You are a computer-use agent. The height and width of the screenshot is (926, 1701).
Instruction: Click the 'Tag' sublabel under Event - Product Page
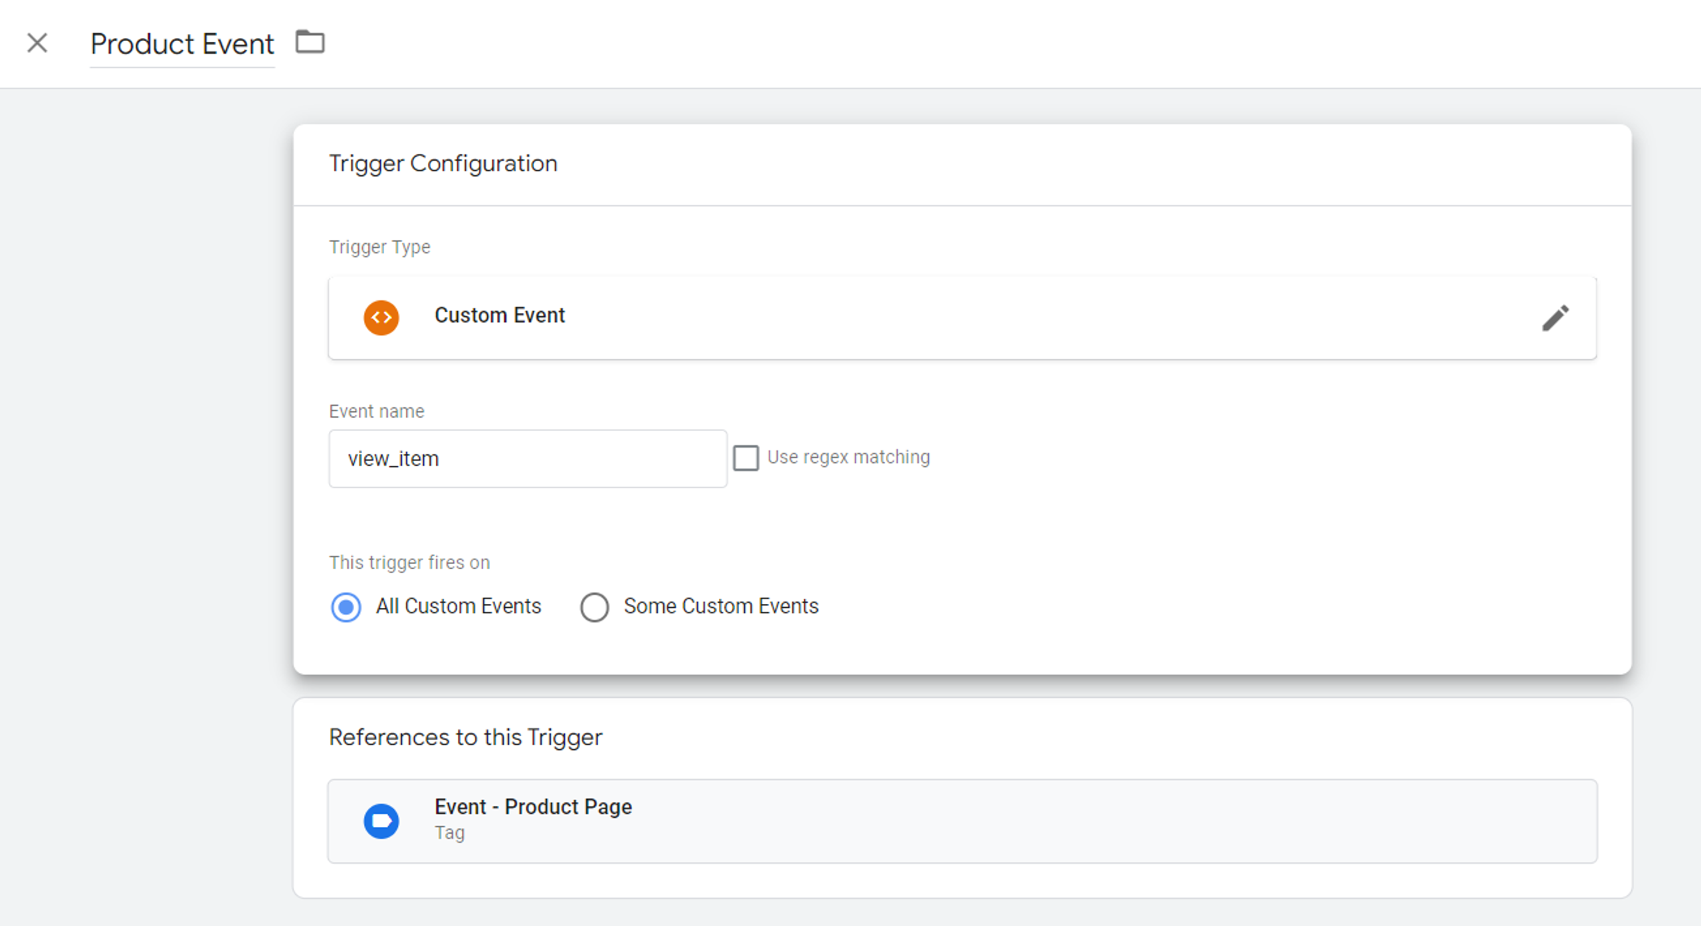click(450, 833)
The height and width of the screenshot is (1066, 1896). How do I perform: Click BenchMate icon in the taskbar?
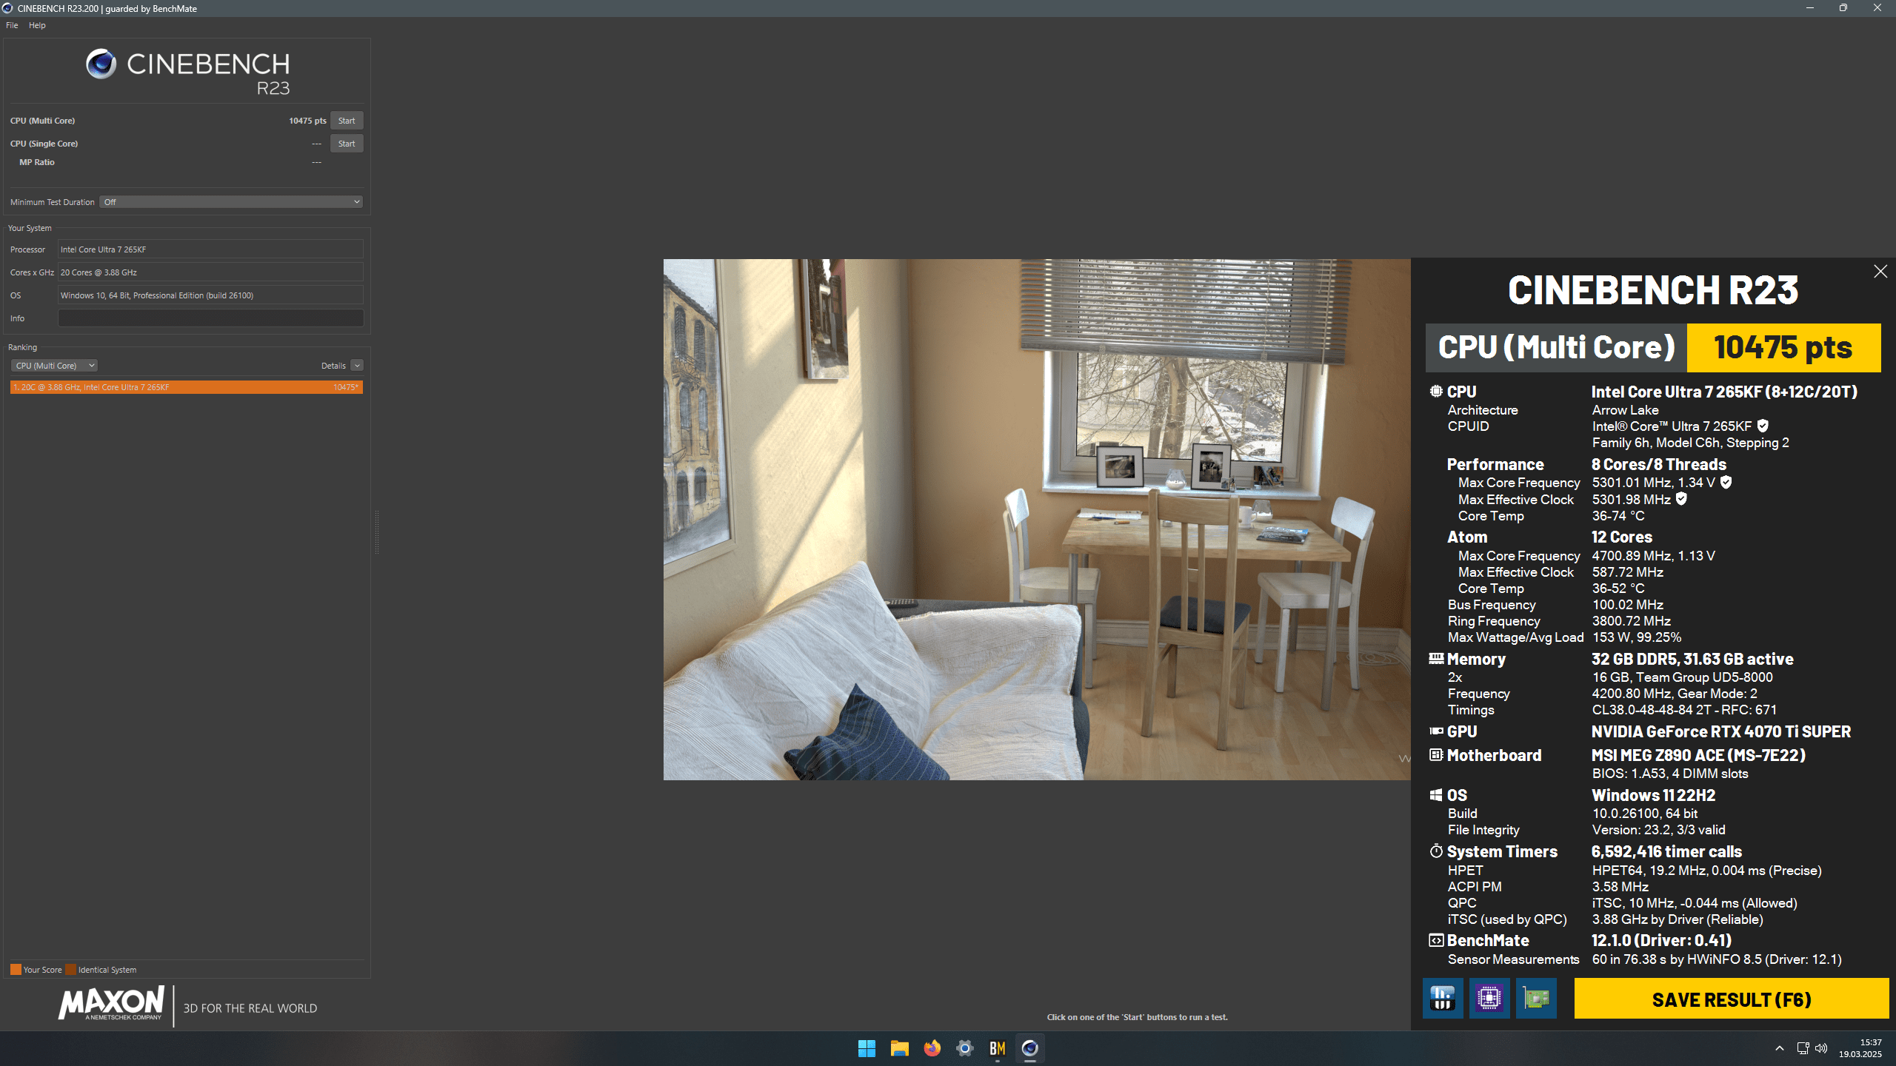(x=997, y=1048)
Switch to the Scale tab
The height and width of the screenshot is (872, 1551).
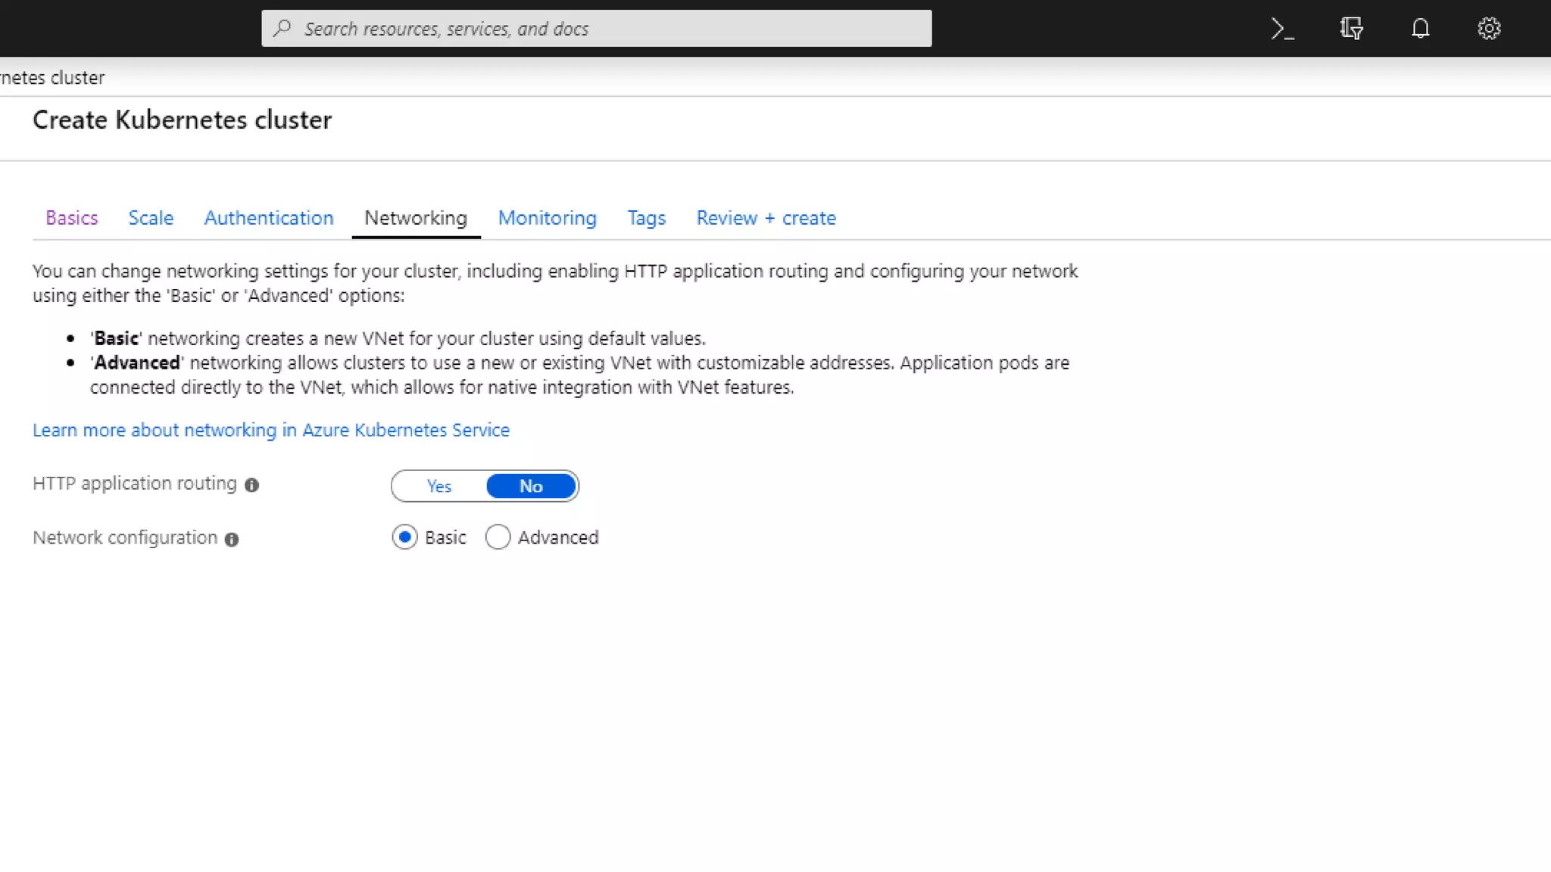[151, 218]

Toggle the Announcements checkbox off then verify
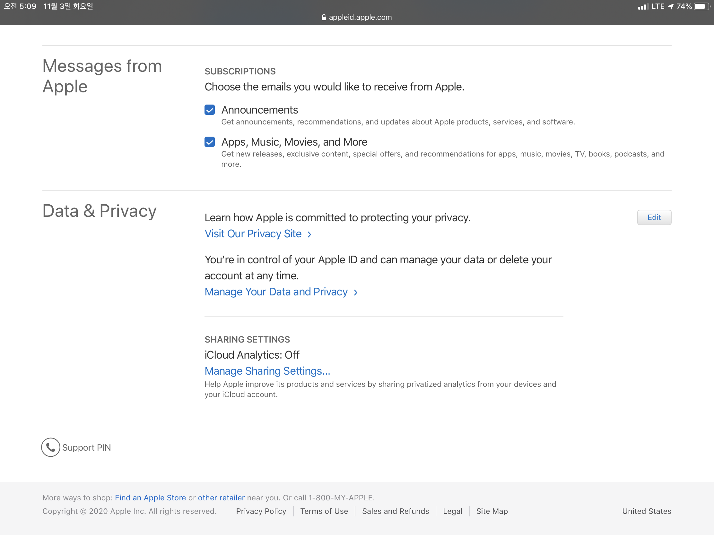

# What you are asked to do:
Leave the pictures out. Transcribe exactly the lines from the one with "Switch to the Scale tab" through the end of the records.

# Solved exercise:
Switch to the Scale tab
The height and width of the screenshot is (872, 1551).
[151, 218]

Toggle the Announcements checkbox off then verify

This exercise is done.